- Task goal -
As the answer, set down the lines below from the one containing "The image size is (298, 228)." through the one containing "Click the gmail.com", exactly and inclusively, and no others.

- Source data -
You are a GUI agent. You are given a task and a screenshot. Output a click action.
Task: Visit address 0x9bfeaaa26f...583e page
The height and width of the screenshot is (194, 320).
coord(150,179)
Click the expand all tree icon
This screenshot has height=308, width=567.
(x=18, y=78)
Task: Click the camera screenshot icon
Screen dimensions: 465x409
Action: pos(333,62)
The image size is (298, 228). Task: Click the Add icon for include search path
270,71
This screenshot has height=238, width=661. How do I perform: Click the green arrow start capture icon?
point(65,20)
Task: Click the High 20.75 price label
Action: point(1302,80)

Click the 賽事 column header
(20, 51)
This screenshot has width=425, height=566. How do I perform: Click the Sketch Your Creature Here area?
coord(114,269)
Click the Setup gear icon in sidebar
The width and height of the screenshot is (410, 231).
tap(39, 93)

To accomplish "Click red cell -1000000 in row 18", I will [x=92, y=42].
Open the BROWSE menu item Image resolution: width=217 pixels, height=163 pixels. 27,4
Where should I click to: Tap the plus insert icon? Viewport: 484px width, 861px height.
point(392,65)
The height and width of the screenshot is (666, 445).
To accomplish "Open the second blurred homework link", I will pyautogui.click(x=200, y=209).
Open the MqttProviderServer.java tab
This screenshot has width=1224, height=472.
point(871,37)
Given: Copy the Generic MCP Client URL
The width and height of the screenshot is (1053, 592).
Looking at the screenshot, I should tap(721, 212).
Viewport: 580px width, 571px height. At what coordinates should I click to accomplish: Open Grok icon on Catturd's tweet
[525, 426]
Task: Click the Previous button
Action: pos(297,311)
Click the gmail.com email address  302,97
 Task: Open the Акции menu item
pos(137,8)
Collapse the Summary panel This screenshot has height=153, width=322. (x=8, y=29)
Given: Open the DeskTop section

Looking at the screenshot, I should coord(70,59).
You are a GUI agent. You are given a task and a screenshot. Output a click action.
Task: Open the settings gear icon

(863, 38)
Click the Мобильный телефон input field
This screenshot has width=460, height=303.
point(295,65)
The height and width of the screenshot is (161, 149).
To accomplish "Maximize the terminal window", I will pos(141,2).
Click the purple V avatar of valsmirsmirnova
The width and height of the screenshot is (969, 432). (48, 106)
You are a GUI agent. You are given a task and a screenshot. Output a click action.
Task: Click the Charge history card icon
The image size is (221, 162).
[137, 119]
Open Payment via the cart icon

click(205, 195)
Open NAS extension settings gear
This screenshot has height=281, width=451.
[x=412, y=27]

- Response to this task -
The image size is (298, 228). Task: Click the Add icon for include search path
270,71
This screenshot has height=238, width=661. How do I perform: Click the green arrow start capture icon?
point(65,20)
Task: Click the High 20.75 price label
Action: point(1302,80)

Click the 賽事 column header
(20, 51)
This screenshot has width=425, height=566. How do I perform: Click the Sketch Your Creature Here area?
coord(114,269)
Click the Setup gear icon in sidebar
The width and height of the screenshot is (410, 231).
tap(39, 93)

To accomplish "Click red cell -1000000 in row 18", I will [x=92, y=42].
Open the BROWSE menu item Image resolution: width=217 pixels, height=163 pixels. 27,4
Where should I click to: Tap the plus insert icon? Viewport: 484px width, 861px height.
point(392,65)
The height and width of the screenshot is (666, 445).
To accomplish "Open the second blurred homework link", I will pyautogui.click(x=200, y=209).
Open the MqttProviderServer.java tab
This screenshot has width=1224, height=472.
point(871,37)
Given: Copy the Generic MCP Client URL
The width and height of the screenshot is (1053, 592).
Looking at the screenshot, I should tap(721, 212).
Viewport: 580px width, 571px height. At what coordinates should I click to accomplish: Open Grok icon on Catturd's tweet
[525, 426]
Task: Click the Previous button
Action: pos(297,311)
Click the gmail.com email address  302,97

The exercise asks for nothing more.